Voclosporin is being developed for treatment of lupus nephritis by Aurinia Pharmaceuticals headquartered in Vancouver, British Columbia.
Aurinia Pharmaceuticals has completed two previous clinical studies of voclosporin – AURION, an exploratory proof of concept study, and AURA, a global placebo-controlled Phase 2 study to evaluate whether voclosporin added to mycophenolate mofetil (MMF) could increase speed of remission and overall remission rates in the presence of low doses of steroids. AURA was the first global clinical trial in active lupus nephritis to meet its primary endpoint. This third study, AURORA, was a global, double-blind, placebo-controlled study to evaluate whether voclosporin, when added to background therapy of MMF, can increase speed of and overall renal response rates in the presence of low dose steroids.

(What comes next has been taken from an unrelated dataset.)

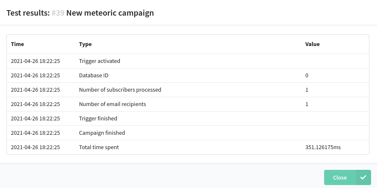This screenshot has width=377, height=188.
Task: Select email recipients value 1
Action: tap(307, 104)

The study met all of its primary and secondary endpoints, achieving statistical significance across all measures. Voclosporin was well tolerated and had a good safety profile with only a few patients dropping out of the study.

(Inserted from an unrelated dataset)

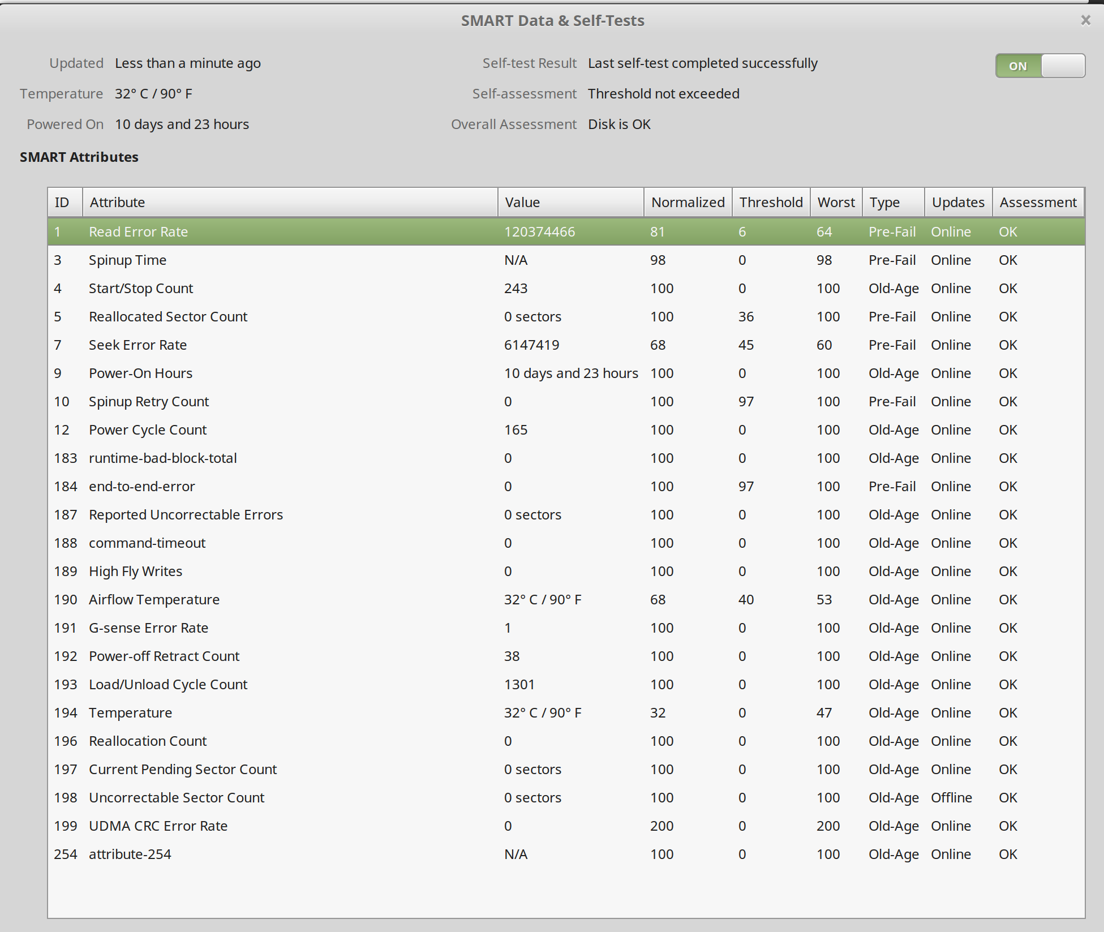Click the Assessment column header
The image size is (1104, 932).
[1038, 203]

At the present time, there is no therapy approved by the US and European regulators specifically for lupus nephritis. A number of agents developed for other diseases and conditions have been used as therapies for nephritis. These include corticosteroids, azathioprine, mycophenolate mofetil (MMF), and cyclophosphamide. Voclosposin, which has received fast-track designation from the FDA, would be the first and only therapy approved for this disabling and life-threatening condition.

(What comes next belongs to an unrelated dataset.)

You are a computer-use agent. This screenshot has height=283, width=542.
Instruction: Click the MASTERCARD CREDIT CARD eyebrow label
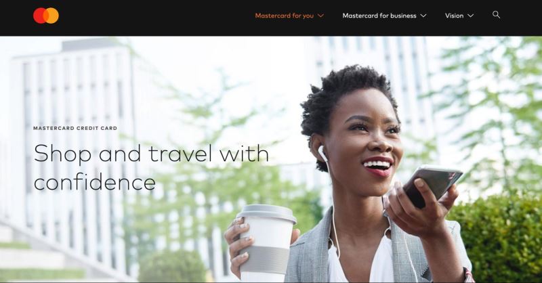tap(75, 128)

Voclosporin is a targeted therapy that works against a protein in the immune system called calcineurin. This protein activates T-cells that contribute to an autoimmune response. By blocking this activation, voclosporin mediates the autoimmune response and potential damage to the kidneys.
The results from the AURORA study and other clinical trial data for voclosporin will be submitted to the U.S. Food and Drug Administration (FDA) for review in the first half of 2020. Voclosporin has Fast Track designation by the FDA, which facilitates expedited review and development of drugs which treat a serious or life-threatening condition and fill an unmet medical need. ONLY after receiving FDA approval will the drug be available to patients. Aurinia is preparing for voclosporin to potentially be available to patients in the first half of 2021.
Overall voclosporin was found to be well-tolerated, with no unexpected safety signals observed. Safety results are detailed in Aurinia’s press release.
None of the deaths in the trial (5 on placebo, 1 on treatment) were deemed to be treatment-related.
There are several promising treatments in the near-term pipeline. More companies are involved in lupus research and there are more potential new therapies being investigated than ever before.
Lupus is a complex disease. It can affect multiple organ systems and symptoms can range in severity from one day to the next. And it can affect each person differently with varying responses to treatment. The complexity presents challenges in evaluating potential new therapies. With each research study, regardless of the outcome, there are new discoveries that help pave the way for new therapies.